Breeがfleeせずにbleed/breedしつつbreezeのようにfreeを生き抜こうとする話、だろうか。ボーダーを越えるという問題をやはり扱っていて、「父と子」と「母親と息子」の両テーマを併せもっている映画だけど、シリアスなだけじゃなくて笑えるシーンもたくさんあって楽しめる。そういえばここでも車の中で聞く音楽の決定権を争っていたっけ。完全な和解ではなく含みを残したラストで、でもそれだけにウソっぽくない。未来へと進むためにも、過去には背を向けない。認め合うけれども、自分を枉げたり縮めたりはしない。そんな互いが近づける方向へと開かれた結び。そのシーンはビールを飲み交わすふたりを捉えた窓の外からのカーテン越しのショット。見守りつつも少し安心してリリースする感じ(って、いったい誰の?)。
本当に元はオトコなんじゃない?と思わせるブリー役フェリシティ・ハフマンの演技には脱帽。彼女がよだれを流して泣くシーンも圧巻だけど、その目がいちばんすごいかも。『太陽』(ソクーロフ)の桃井かおりもそうだったけれど、ハフマンもまた目だけで絶望をも希望をも自在に示すことのできる女優さんだ。『ダンス・ウィズ・ウルヴス』の「蹴る鳥(Kicking Bird)」役のグレアム・グリーンがかっこいい先住民の男カルヴィン役で出ている(「どんな女性も秘密を持つ権利はある」だってさ)。彼がトビー(ケヴィン・ゼガーズ)に贈った友人の形見であるカウボウイ・ハットが、トビーとブリーの縁をつなぎとめてくれる*1ドリー・パートンが歌う「Travelin Thru」も(とくにその声が)マッチ。

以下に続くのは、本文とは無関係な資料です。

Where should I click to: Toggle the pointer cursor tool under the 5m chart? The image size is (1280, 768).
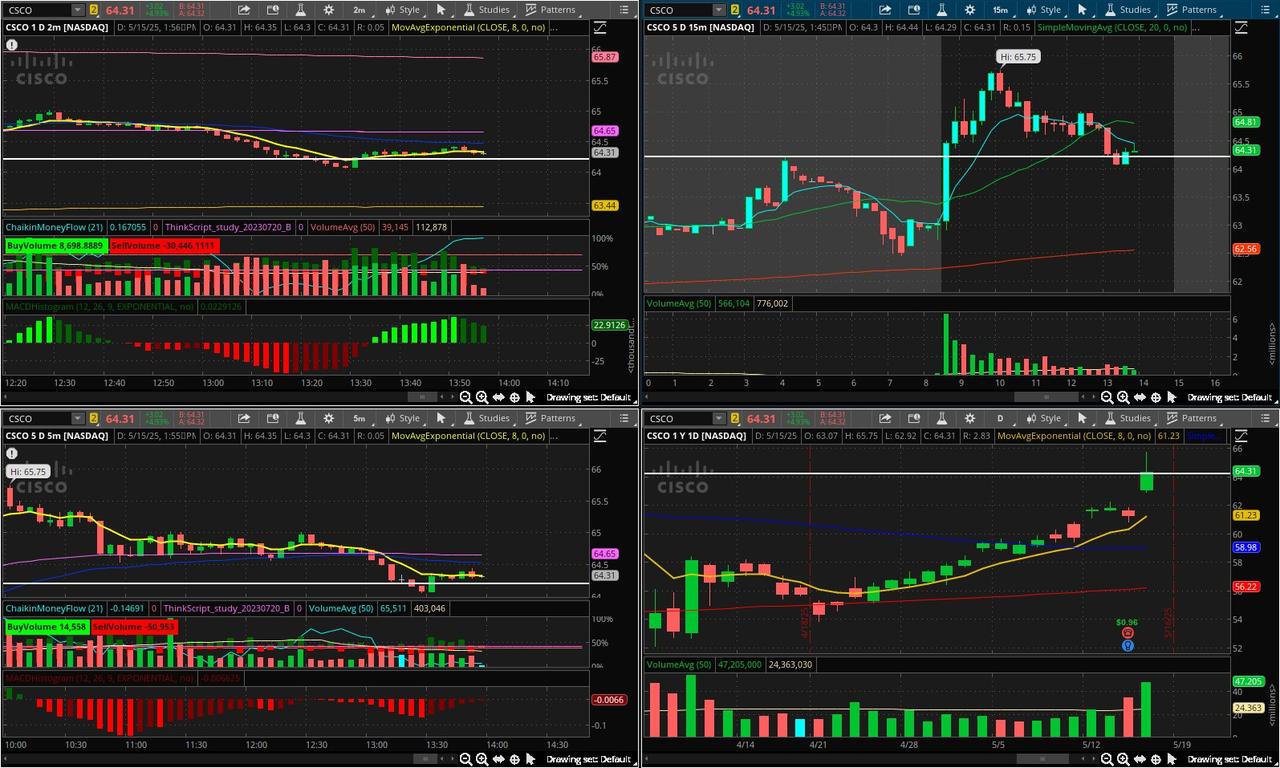point(530,759)
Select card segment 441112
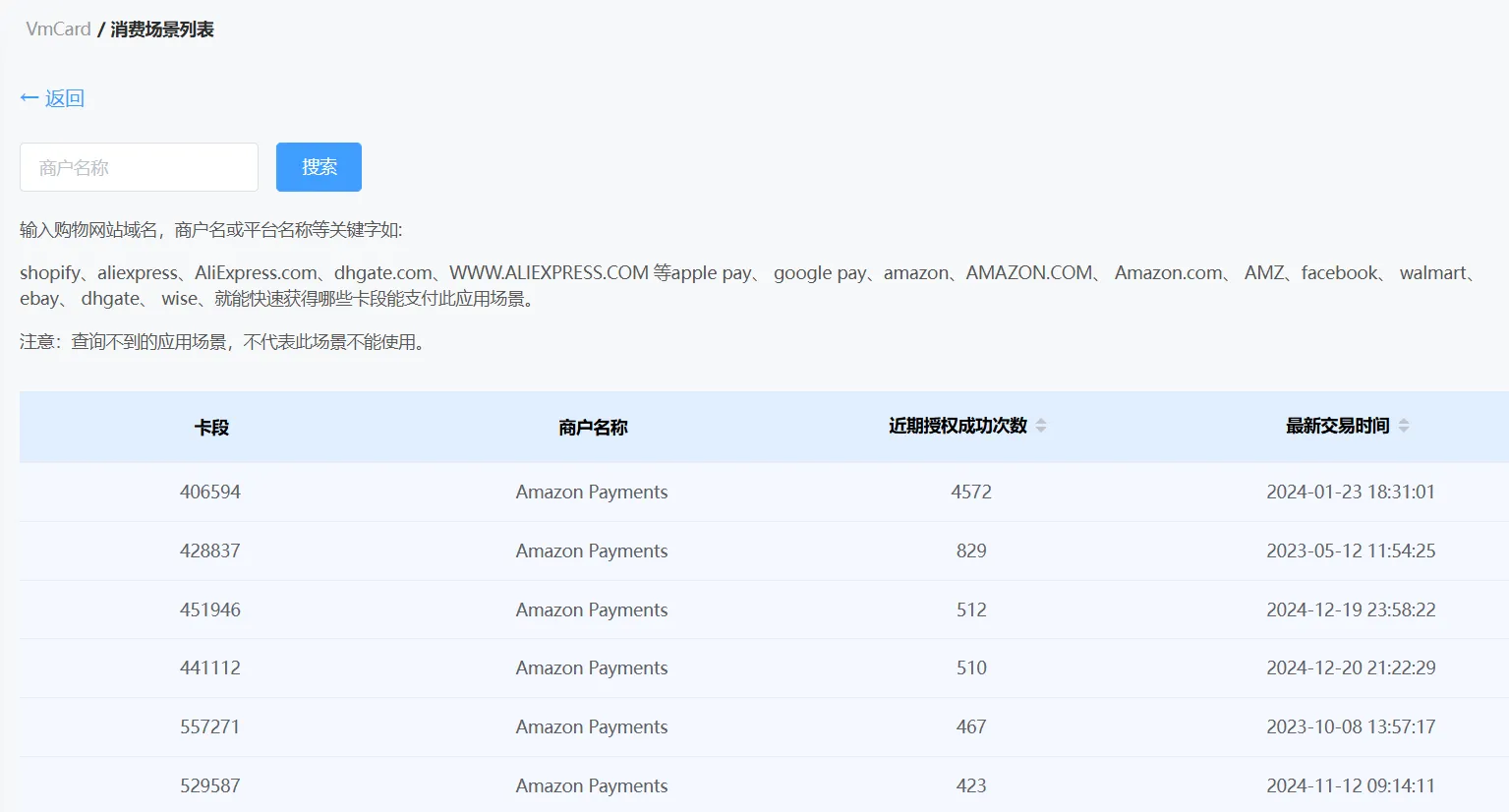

http://www.transamerica-movie.jp/
Transamerica』、2005年、米、ダンカン・タッカー監督作品。

*1:この映画、他にも帽子がけっこう重要な役割をしているのだが、そういえば『太陽』には桃井皇后が帽子を髪に留めているピンをはずすのを尾形天皇が手伝う、というシーンがあったのを思い出した。たしかそのあとに「マザーの胸に顔を埋めるサン」という感じの絵になるのだったか。